Yes. On Ooma Office, there's a handful. But the two that I believe will most make a difference for the platform are being able to operate multi-site. Today the business has two locations. They would need to have two Ooma Office systems. They could not use one on multi-site. And secondly, having a receptionist phone capabilities so that one person at the front desk can oversee all the phones in the office and handle it that way. I think those are the two biggest features and we're working hard on both. There's some other things too but they are much I think less significant. There's about – there's a handful of things that we really want to get done. But one that we would like to add that will take the longest. And I think probably till the end of this year is to enable call recording on the platform that has -- that is fairly dynamic when you really sit down and think through how it needs to operate and when it needs to do. And that will be the longest one out. But as I said, we hope by the end of this year they'll be very well placed with Ooma Office and not needing to invest at the level we are in it today thereafter.
Got you. And then, Voxter you mentioned it kind of customizable offering, I guess, the customization, are you thinking the customer is able to customize it or do you need to add stay professional services that help with that customization?
We're actually thinking – well, we're thinking I think the way you asked the question, the latter. When we work with channel partners, the channel partner will do customization on the platform or we will do it for a customer when we have a direct customer need to support them in some new way. It's very easy to create complete new branding on the platform for a channel partner for instance. It's very easy to have your IP phones customized to your individual needs of the customer and as customers tell us, ‘Oh, we'd like it to integrate with this or we'd like it to also have these analytics over here.’ We have a platform that's designed for easy enhancement and adaptability. And I think that's one of the strengths of the platform. We have some very significant customers at Voxter who -- we have one customer with hundreds of locations and it was the unique centralized call management capability that we were able to design for them that won us that customer. And it's those kinds of things that we're focused on. Now, ultimately when you do this kind of work it leads you to more of a vertical market strategy in the market when you get really good at what I just described for instance for that last customer. There are other customers out there who have pretty similar needs. And so our strategy will be to leverage what we've done, but it's that ability to be more bespoke and to work with the customer to say just how do you want this phone system to work in your company? That I think will set us apart. And the same fits with a channel partner where we really want to embrace the channel and let channel partners add their value not just try to treat them more as a sales organization.

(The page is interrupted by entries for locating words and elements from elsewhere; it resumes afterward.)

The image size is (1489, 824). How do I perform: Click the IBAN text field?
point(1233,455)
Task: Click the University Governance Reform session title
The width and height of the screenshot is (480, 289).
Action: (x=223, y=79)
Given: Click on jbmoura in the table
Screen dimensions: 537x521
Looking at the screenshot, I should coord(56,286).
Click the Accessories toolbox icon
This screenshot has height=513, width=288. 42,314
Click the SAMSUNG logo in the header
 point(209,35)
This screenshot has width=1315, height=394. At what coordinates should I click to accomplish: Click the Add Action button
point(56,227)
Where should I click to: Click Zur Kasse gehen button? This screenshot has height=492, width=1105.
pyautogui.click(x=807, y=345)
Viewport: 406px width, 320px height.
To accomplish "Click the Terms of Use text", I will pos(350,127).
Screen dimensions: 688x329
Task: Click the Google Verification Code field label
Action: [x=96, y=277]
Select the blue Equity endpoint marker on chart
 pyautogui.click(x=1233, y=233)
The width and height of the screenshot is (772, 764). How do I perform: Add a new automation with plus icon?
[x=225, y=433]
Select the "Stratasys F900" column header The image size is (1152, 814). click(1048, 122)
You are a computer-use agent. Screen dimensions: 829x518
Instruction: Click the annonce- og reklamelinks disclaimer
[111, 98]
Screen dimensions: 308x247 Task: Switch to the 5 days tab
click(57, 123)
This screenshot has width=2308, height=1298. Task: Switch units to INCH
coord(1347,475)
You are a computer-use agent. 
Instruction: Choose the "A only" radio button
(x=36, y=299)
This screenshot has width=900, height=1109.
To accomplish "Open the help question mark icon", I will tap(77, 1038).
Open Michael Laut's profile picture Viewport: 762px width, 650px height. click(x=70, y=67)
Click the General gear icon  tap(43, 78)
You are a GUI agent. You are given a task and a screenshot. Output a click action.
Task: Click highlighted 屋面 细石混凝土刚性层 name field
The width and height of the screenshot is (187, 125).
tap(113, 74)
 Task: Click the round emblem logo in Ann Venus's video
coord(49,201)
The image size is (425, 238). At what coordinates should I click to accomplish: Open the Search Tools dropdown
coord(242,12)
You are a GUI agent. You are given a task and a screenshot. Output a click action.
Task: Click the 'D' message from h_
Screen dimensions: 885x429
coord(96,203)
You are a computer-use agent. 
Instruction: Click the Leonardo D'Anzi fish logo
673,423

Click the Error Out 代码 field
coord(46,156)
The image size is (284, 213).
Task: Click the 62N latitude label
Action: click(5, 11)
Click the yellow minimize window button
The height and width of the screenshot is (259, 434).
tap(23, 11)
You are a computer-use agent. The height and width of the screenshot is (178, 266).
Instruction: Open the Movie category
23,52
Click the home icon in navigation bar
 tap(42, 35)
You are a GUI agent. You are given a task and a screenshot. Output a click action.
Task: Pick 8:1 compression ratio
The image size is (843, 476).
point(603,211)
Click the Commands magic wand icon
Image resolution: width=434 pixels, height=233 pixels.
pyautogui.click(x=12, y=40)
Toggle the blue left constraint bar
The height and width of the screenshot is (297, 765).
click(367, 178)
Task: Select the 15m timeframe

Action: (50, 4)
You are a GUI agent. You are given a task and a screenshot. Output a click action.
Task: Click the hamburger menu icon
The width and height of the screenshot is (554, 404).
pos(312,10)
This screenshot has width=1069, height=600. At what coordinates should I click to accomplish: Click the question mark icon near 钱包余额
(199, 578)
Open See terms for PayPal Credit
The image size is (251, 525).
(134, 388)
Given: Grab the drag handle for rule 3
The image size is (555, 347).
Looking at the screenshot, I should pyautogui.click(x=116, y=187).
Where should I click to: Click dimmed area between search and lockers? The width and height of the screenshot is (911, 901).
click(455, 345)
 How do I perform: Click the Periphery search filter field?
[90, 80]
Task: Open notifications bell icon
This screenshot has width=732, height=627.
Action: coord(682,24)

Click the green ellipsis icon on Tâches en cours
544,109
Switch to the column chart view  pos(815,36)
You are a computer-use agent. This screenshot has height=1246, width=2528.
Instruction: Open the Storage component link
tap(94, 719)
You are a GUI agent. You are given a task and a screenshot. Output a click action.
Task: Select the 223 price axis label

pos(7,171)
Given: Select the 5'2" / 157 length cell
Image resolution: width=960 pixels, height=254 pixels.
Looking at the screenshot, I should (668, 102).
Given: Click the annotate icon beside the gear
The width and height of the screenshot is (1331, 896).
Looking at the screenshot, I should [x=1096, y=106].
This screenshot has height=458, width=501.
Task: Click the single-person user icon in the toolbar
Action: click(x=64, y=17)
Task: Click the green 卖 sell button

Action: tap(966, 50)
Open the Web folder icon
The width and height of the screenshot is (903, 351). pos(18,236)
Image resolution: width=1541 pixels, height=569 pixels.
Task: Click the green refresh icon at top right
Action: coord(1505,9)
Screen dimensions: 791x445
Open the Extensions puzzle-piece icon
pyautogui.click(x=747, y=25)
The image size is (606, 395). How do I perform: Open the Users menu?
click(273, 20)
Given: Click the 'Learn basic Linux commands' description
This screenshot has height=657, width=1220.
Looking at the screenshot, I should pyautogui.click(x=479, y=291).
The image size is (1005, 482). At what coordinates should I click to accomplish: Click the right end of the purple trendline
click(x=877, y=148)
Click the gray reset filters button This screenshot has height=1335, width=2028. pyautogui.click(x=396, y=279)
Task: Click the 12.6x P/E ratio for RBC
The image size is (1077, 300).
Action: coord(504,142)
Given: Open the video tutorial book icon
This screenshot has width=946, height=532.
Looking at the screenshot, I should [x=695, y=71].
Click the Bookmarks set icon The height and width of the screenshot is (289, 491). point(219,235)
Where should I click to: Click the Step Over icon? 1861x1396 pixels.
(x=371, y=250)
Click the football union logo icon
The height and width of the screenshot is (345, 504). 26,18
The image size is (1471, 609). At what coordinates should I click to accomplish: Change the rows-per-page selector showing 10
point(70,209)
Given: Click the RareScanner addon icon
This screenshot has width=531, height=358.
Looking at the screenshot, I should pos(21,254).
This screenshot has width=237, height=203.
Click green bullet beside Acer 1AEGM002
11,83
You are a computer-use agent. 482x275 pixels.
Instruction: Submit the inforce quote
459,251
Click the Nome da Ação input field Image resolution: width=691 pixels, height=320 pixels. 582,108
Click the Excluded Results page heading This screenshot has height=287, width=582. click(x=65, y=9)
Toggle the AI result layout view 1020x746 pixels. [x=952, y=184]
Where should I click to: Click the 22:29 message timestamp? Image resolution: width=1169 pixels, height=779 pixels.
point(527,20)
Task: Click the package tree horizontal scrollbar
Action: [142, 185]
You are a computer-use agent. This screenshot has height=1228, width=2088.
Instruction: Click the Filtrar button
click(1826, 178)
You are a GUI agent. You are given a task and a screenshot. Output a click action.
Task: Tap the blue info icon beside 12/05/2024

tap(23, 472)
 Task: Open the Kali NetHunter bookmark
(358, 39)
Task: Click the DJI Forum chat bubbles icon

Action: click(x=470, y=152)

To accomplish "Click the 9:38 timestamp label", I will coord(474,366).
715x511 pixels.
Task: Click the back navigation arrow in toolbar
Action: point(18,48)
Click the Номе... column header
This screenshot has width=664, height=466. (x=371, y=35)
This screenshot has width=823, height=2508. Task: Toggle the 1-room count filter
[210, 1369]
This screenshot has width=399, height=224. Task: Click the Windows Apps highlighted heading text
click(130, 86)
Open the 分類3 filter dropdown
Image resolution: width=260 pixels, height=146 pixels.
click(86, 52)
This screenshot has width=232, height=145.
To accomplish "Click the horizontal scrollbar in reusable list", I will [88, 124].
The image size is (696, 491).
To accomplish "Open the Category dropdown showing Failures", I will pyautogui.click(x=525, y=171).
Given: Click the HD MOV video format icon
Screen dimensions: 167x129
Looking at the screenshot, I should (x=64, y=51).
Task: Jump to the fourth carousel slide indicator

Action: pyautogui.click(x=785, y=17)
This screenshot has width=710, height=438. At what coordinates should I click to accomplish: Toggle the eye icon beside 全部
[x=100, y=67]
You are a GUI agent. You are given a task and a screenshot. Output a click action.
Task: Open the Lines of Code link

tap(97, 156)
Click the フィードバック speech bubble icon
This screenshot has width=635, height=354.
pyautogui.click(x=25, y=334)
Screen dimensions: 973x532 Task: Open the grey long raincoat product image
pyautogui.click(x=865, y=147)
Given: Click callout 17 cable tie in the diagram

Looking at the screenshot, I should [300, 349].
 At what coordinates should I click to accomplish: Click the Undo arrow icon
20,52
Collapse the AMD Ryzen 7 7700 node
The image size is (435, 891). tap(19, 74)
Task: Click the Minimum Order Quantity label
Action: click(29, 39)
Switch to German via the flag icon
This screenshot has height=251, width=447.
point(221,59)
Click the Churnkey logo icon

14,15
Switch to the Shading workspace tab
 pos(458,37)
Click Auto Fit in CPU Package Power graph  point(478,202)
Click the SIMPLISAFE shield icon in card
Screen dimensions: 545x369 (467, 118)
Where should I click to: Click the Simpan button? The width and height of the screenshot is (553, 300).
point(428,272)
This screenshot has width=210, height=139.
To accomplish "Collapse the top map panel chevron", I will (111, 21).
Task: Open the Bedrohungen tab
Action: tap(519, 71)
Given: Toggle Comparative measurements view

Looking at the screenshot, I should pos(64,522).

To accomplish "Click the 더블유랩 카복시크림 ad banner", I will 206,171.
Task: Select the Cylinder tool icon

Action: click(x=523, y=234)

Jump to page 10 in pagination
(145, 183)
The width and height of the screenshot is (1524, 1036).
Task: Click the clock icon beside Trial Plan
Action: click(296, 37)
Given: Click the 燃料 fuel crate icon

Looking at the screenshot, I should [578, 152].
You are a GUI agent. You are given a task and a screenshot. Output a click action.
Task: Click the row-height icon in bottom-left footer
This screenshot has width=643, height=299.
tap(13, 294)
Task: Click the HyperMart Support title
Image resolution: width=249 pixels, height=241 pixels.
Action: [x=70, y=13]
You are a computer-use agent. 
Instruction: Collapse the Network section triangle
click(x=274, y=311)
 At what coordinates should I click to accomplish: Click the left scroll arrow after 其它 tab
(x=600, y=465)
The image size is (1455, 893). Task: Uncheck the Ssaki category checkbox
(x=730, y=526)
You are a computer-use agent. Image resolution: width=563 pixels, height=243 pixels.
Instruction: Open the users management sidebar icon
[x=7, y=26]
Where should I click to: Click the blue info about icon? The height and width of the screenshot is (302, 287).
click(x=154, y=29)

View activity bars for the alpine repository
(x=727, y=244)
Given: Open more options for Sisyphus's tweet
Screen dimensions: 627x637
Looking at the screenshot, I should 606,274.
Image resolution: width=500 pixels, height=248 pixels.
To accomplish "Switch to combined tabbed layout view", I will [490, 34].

That makes sense. And then, with the regard to Butterfleye, I mean do you expect most of the sales or the majority to be at your base or is there a wide enough net being [cast] [ph] here that maybe the majority is sort of new customers?
No, we think the majority of Ooma Butterfleye will be sold to new customers. We need to get it out to all our retailers and then start promoting. We just got into production with it. We've got a couple thousand or more cameras that have come in, but over the next month or so we'll be in a position I think where we have significant inventory coming in we'll be able to pursue it more significantly. No, that market is sizable. Arguably it's $1 billion a year market opportunity just home surveillance video cameras of this type and that -- and today and growing. And so given that, we have a lot of customers in backlog who sought us out because of the unique feature of the product. And I really thank them and we're excited that that level of interest is being -- is coming to the product. So the challenge for back half of the year is to create the awareness around it. We know we have a good solution.
This concludes today's conference call. You may now disconnect.